News Briefs: AI Technology Helps Mid-Atlantic Utility Predict Pipe Breaks

Also in this week's sewer and water news, a manufacturer of so-called "flushable" wipes has reached a settlement with a South Carolina utility in a landmark case for the wastewater industry

In a recent collaboration for a U.S. water utility, Xylem and Esri announced they were able to reduce costs and pipeline failures for a mid-sized mid-Atlantic water utility by deploying artificial intelligence analysis technology.

The AI-powered model —  one of the first in North America to reliably predict future pipe failures — was able to reduce the utility’s costs by $70 million and brought down pipeline failures by 400% by predicting failures before they happened, according to a Xylem press release.

The breakthrough, according to the companies, came from deploying an AI-based solution from Xylem to analyze data from the utility’s system built on Esri’s ArcGIS Enterprise. Results allow water operators to prioritize and stage pipeline replacement, lowering costs and reducing customer impacts by targeting the most critical and deteriorated pipes.

'Flushable' Wipes Manufacturer Reaches Settlement With South Carolina Utility

In a landmark case for the wastewater industry, Kimberly-Clark Corp. recently reached a settlement with a wastewater utility in Charleston, South Carolina, regarding its so-called “flushable” wipes products.

The company agreed in the settlement that any of its products labeled as "flushable" would meet the wastewater industry’s standards by May 2022. The hope is that the recent settlement will spur others in the industry to follow suit, according to Bloomberg News.

In a statement to the news organization, Kimberly-Clark says it “has committed to even further improving the performance” of its flushable wipes as part of the settlement.

St.

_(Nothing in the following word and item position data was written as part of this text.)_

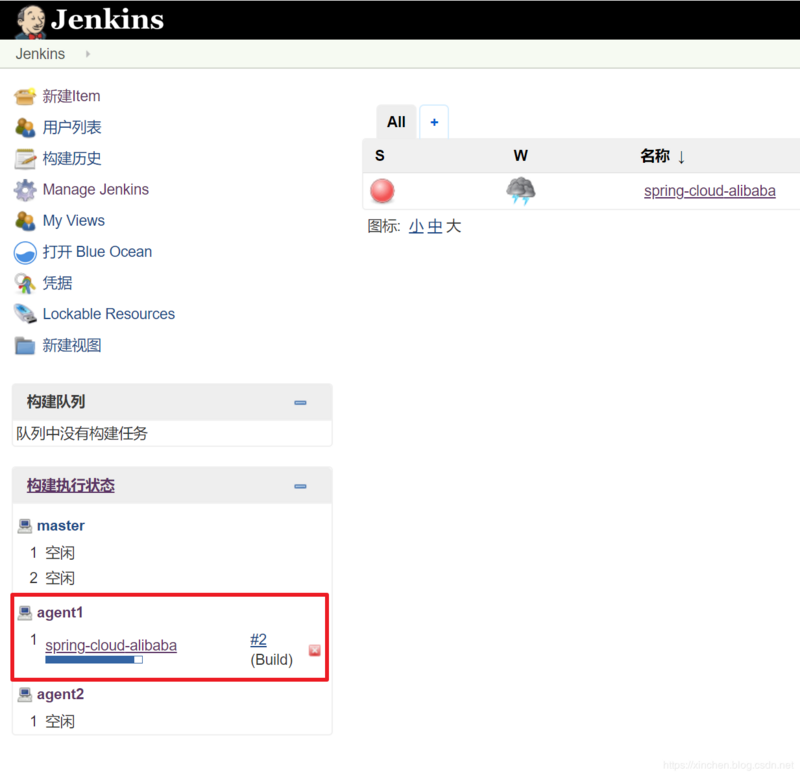Viewport: 800px width, 777px height.
Task: Open the spring-cloud-alibaba project link
Action: pos(710,190)
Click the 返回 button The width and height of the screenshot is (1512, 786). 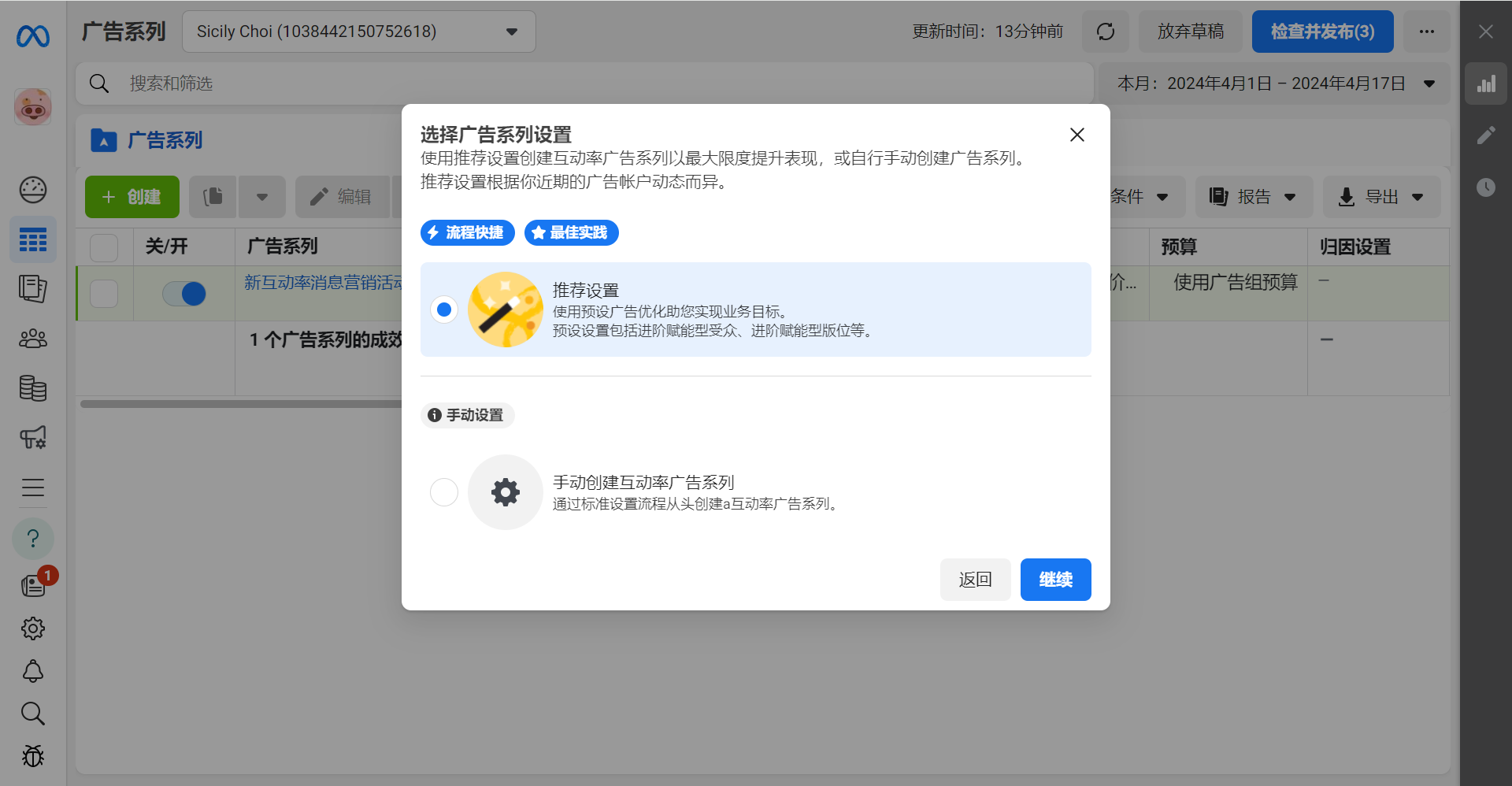[x=975, y=580]
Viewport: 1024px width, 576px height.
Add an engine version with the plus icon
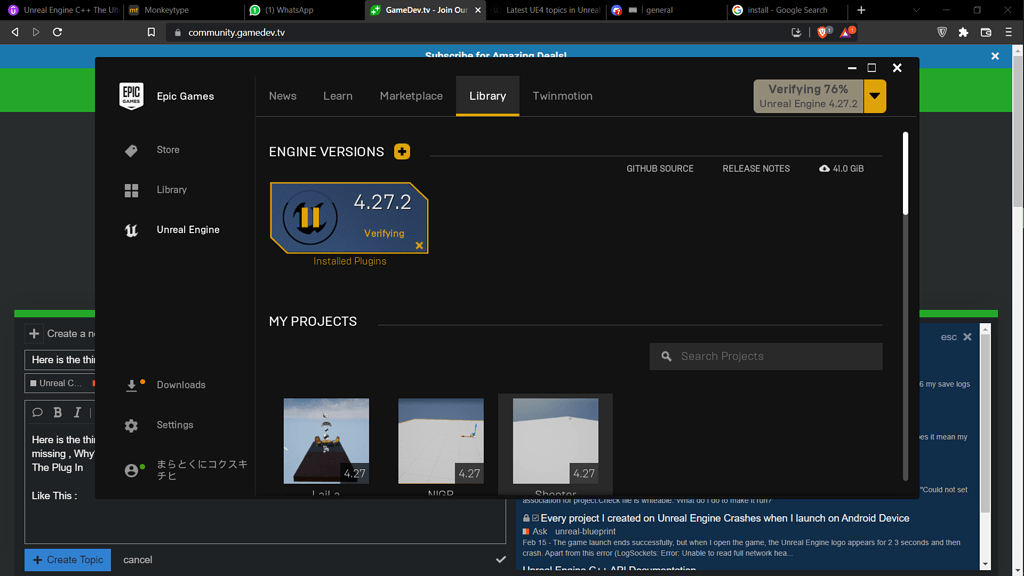[x=402, y=151]
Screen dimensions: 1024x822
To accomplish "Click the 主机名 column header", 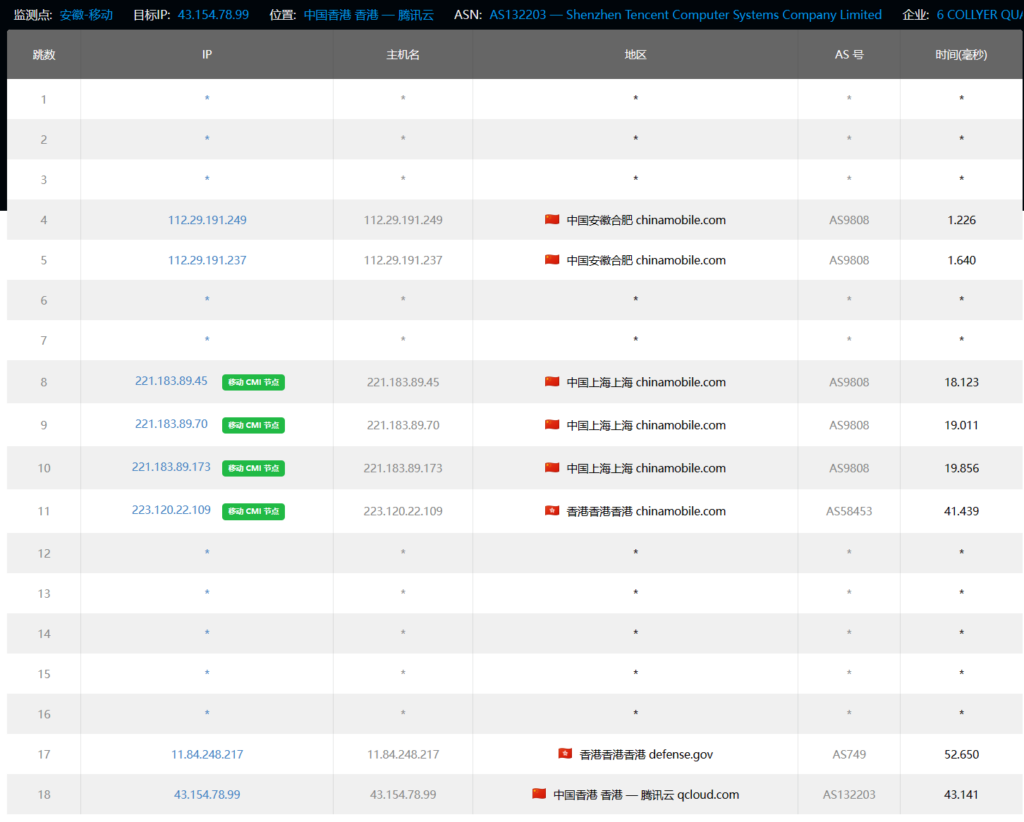I will (403, 55).
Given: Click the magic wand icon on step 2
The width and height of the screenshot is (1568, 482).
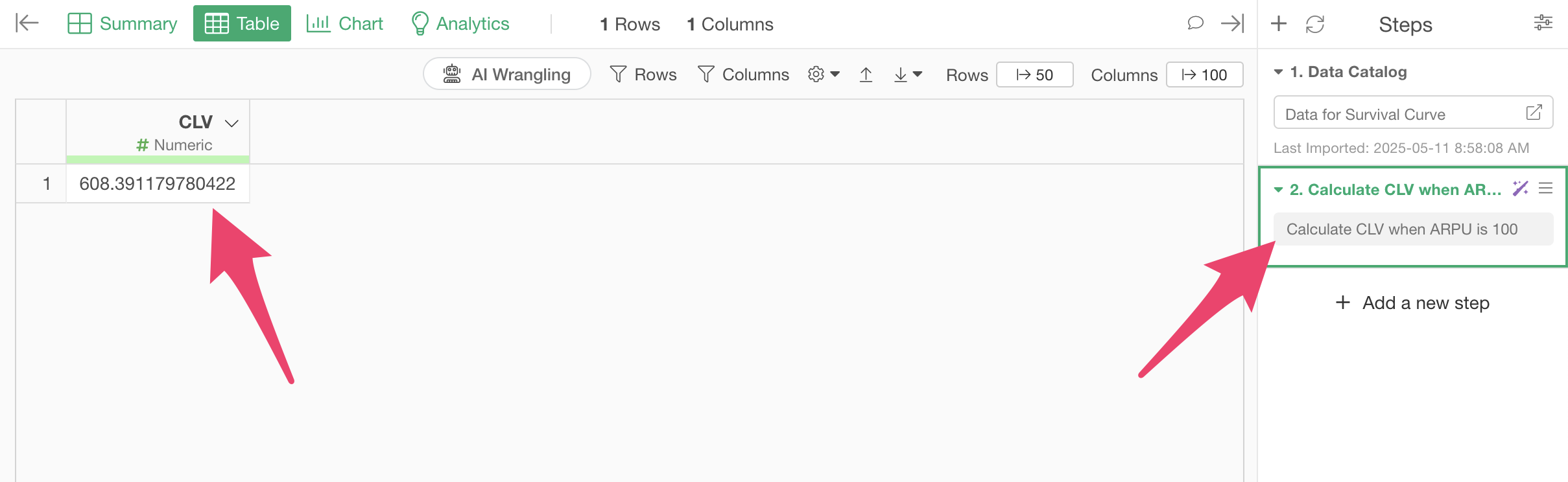Looking at the screenshot, I should (1520, 189).
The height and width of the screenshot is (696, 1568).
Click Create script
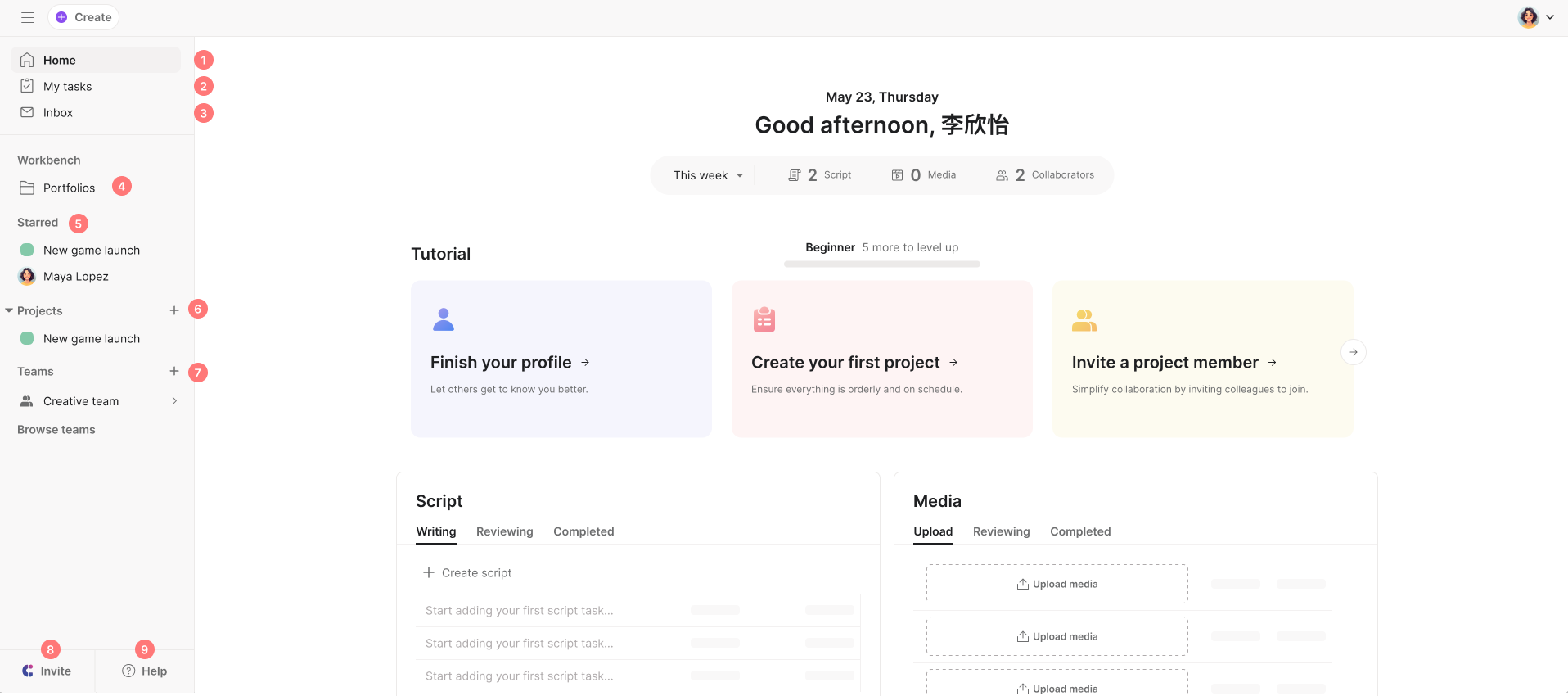tap(467, 573)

Louis Makes Progress on Massive Sewer Tunnel

In other news, the St. Louis Post-Dispatch recently reported on the ongoing wastewater tunnel project by the Metropolitan St. Louis Sewer District, sharing photos and videos of the tunnel’s progress.

The $150 million Deer Creek Sanitary Tunnel project is 4.3 miles long, 19 feet in diameter and is slated for completion in late 2022. The tunnel will temporarily hold wastewater during heavy rain events until treatment facilities can handle the volume.